Si vendono sempre meno giornali, in particolar modo i quotidiani. Una delle cause? Nei giornali non esiste più la terza pagina quella con gli articoli di fondo, scritti da firme prestigiose. Le pagine della cultura sono sempre meno numerose, quando è proprio questo l’aspetto che, se adeguatamente sfruttato, potrebbe fare la differenza con l’informazione mordi e fuggi di internet. Rivedere la struttura dei giornali? Sarebbe un’idea!
Regge ancora ( per fortuna!) la televisione. Le statistiche 2015 riportano un dato interessante: in Italia guarda la tv il 96% delle persone. Ma è la rete a farla da padrona.
La soluzione? Guardare ai modelli americani o inglesi. Qualcuno ormai ci pensa: pare che il Corriere della sera, tra i primi, stia già sperimentando online.

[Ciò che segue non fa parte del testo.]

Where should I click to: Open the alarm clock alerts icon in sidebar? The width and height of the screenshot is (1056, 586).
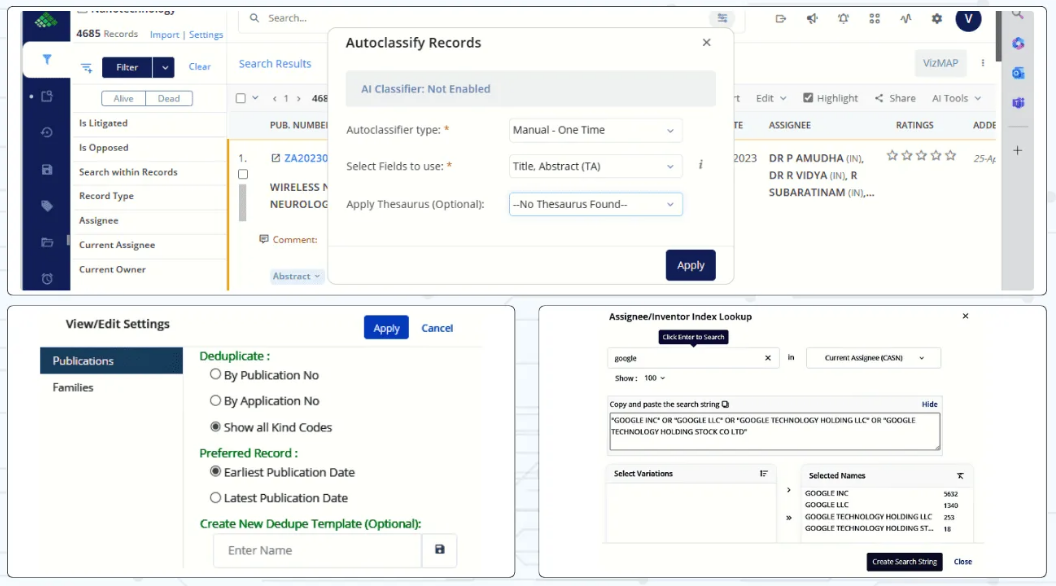coord(47,278)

La mattinata all’Exma non ha contribuito a sollevare l’umore della folta platea di giornalisti presenti: alcuni, anche di spessore, hanno  dovuto, loro malgrado, ripiegare sul web giornalismo, ma non mettono insieme uno stipendio degno di questo nome. Altri inseguono una marea di collaborazioni con lo stesso risultato finale.
L’unico soddisfatto? Un grosso micio che, impavido, dal giardino dell’Exma, è riuscito  ad arrivare  alla sala conferenze: lui sì, assetato di cultura!